→ Task to carry out: Copy out exactly the lines that begin with the one containing "About us (64, 1287)" and continue until the last line of the material.

→ Task input:

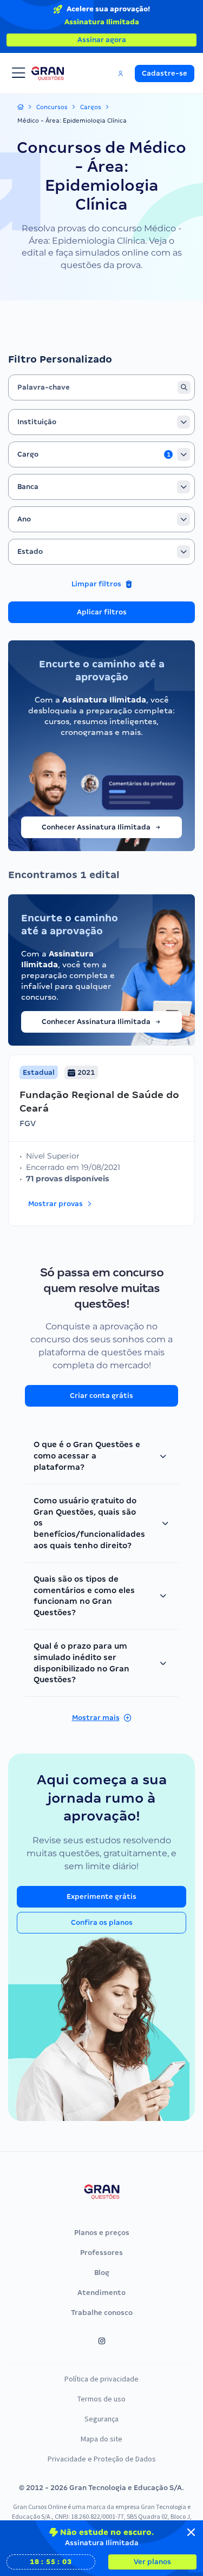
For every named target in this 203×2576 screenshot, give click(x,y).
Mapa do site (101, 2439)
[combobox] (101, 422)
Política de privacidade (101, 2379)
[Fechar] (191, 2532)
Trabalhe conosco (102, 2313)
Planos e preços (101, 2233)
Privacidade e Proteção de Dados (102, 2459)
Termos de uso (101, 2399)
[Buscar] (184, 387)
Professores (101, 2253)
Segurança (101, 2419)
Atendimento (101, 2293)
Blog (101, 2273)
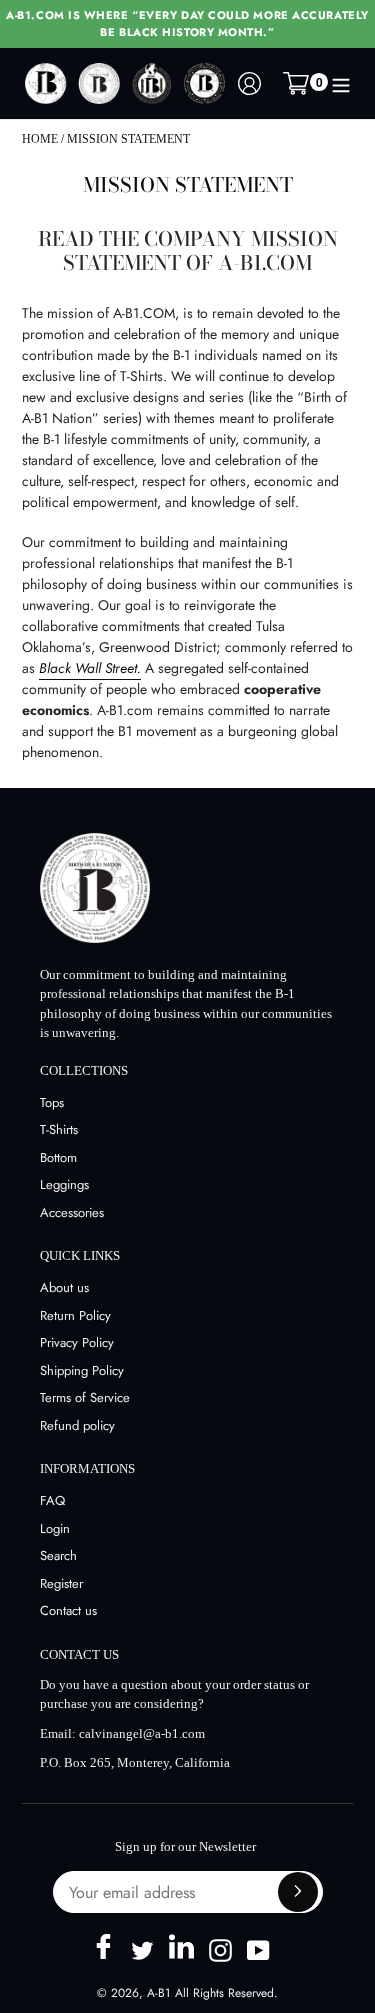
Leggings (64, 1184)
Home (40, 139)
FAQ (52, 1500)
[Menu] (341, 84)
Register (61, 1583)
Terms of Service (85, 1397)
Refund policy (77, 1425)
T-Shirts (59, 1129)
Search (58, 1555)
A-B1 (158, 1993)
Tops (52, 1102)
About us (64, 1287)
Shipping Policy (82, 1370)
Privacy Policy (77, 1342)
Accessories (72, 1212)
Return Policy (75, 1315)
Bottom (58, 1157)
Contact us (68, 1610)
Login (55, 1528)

→ Response area:
About us (64, 1287)
Shipping Policy (82, 1370)
Privacy Policy (77, 1342)
Accessories (72, 1212)
Return Policy (75, 1315)
Bottom (58, 1157)
Contact us (68, 1610)
Login (55, 1528)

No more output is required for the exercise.